To treat cutaneous T-cell lymphoma

Approved in 1999

Targretin® is used to treat the skin problems arising from cutaneous T-cell lymphoma in patients who have not responded well to other treatments. Cutaneous T-cell lymphomas are a group of disorders characterized by abnormal accumulation of malignant T-cells in the skin potentially causing rashes, plaques and tumors. There are approximately 1,000 new cases of skin lymphoma each year in the U.S. Sanford Burnham Prebys scientists performed research that helped identify the drug.

To prevent blood clots from forming

Approved in 2000

Aggrastat is a type of “blood thinner” prescribed for people at risk of a heart attack or other serious blood flow problems. About 2 million to 3 million people take blood thinners every year to help blood flow smoothly through veins and arteries, and to keep blood clots from forming or getting bigger.
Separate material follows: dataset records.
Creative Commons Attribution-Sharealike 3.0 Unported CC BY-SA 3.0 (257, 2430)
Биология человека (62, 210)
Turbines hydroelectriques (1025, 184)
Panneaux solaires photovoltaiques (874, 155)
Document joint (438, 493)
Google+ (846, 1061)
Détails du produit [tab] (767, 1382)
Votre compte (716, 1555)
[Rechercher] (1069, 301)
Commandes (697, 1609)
Sanford Burnham Prebys scientists performed fundamental research on the biology of blood clotting which led to the development of this drug.

To treat hypophosphatasia or soft bone disease

Approved in 2015

Strensiq® is an innovative enzyme replacement therapy for the treatment of patients with perinatal/infantile and juvenile onset hypophaophatasia (HPP). HPP is a genetic, chronic, progressive and life-threatening metabolic disease in which patients experience devastating effects on multiple systems of the body, leading to debilitating or life-threatening complications. Strensiq® is the first therapy indicated to treat HPP improving bone mineralization and survival rates. 
HPP is a rare disease that occurs in approximately one per 100,000 births. Sanford Burnham Prebys scientist José Luis Millán performed key research on the mechanisms that control normal skeletal and dental mineralization that led to the development of this drug.

To treat chronic lymphocytic leukemia

Approved in 2016

Venclexta™ is used to treat people with chronic lymphocytic leukemia (CLL) or small lymphocytic lymphoma (SLL), who have received at least one prior treatment. People treated with Venclexta™ + rituximab were 81% less likely to have their disease worsen, or to die before their disease worsened, compared to another treatment (bendamustine + rituximab (BR). The goal of the treatment is achieving remission. 
The American Cancer Society estimates that more than 20,000 cases of CLL and SLL (combined) occur in the U.S. per year. The condition mainly affects older adults, and the risk is slightly higher in men than women. Sanford Burnham Prebys scientists performed fundamental cancer research that lead to the identification of the drug.